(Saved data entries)
━━━━━━━━

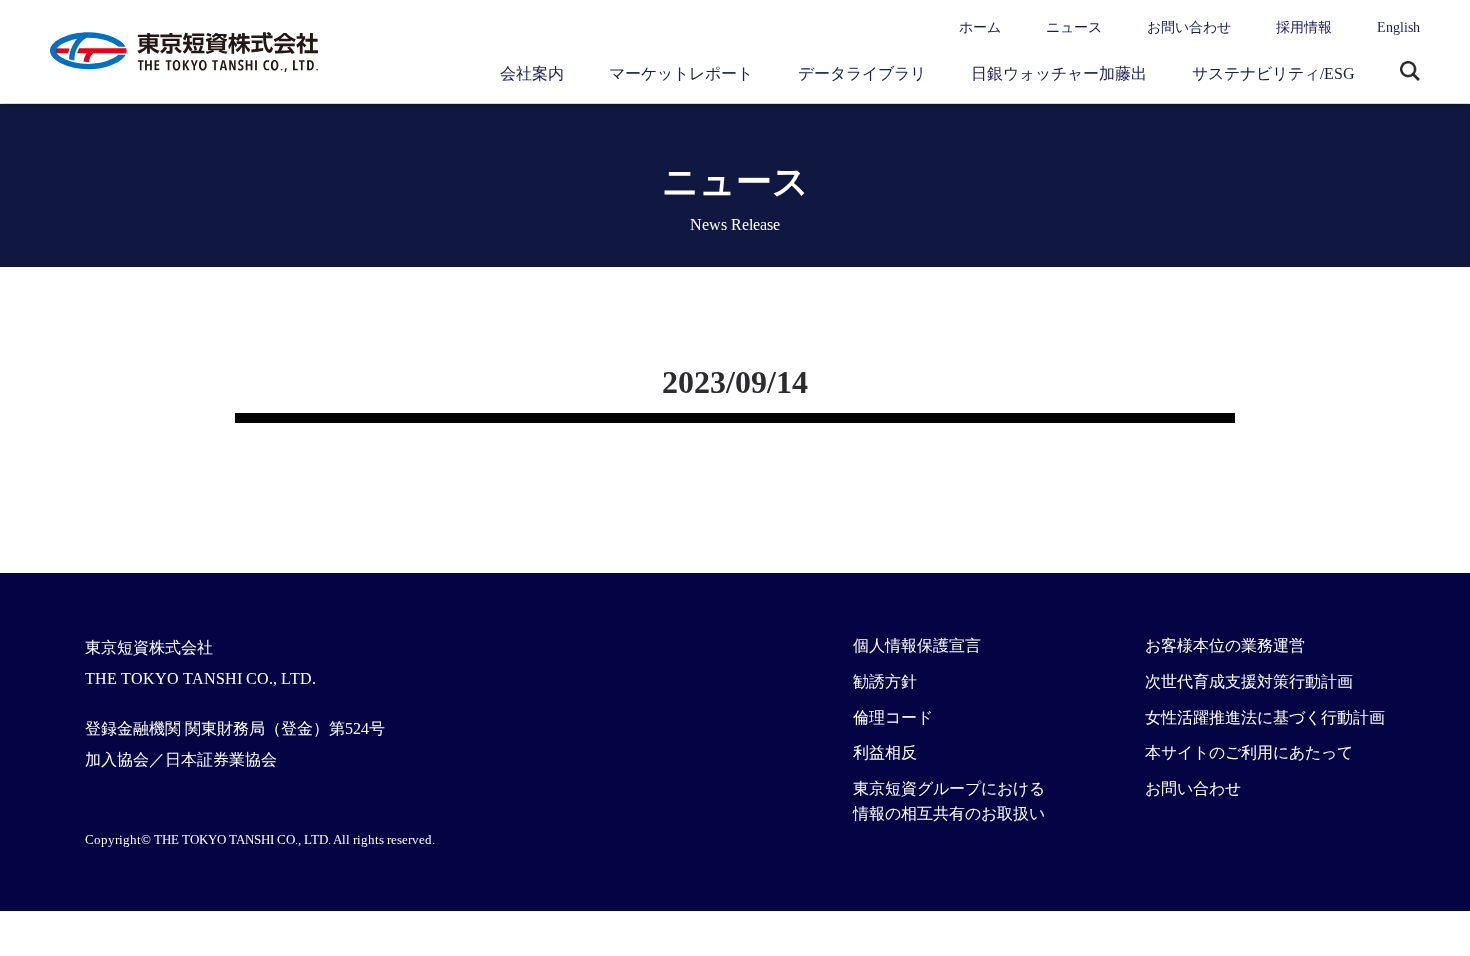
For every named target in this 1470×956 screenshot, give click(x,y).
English (1398, 27)
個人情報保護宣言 (917, 645)
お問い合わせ (1189, 27)
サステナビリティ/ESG (1273, 73)
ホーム (980, 27)
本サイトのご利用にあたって (1249, 752)
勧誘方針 (885, 681)
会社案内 (532, 73)
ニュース (1074, 27)
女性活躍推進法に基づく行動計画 (1265, 717)
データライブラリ (862, 73)
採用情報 (1304, 27)
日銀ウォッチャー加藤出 (1059, 73)
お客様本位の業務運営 (1225, 645)
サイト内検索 (1410, 73)
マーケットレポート (681, 73)
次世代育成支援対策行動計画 (1249, 681)
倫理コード (893, 717)
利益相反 (885, 752)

━━━━━━━━

§ **Assignment**
The records above should be copied word for word, with the pictures left out.

§ **Task output**
For every named target in this 1470×956 screenshot, give click(x,y).
English (1398, 27)
個人情報保護宣言 (917, 645)
お問い合わせ (1189, 27)
サステナビリティ/ESG (1273, 73)
ホーム (980, 27)
本サイトのご利用にあたって (1249, 752)
勧誘方針 (885, 681)
会社案内 (532, 73)
ニュース (1074, 27)
女性活躍推進法に基づく行動計画 (1265, 717)
データライブラリ (862, 73)
採用情報 (1304, 27)
日銀ウォッチャー加藤出 (1059, 73)
お客様本位の業務運営 (1225, 645)
サイト内検索 (1410, 73)
マーケットレポート (681, 73)
次世代育成支援対策行動計画 (1249, 681)
倫理コード (893, 717)
利益相反 (885, 752)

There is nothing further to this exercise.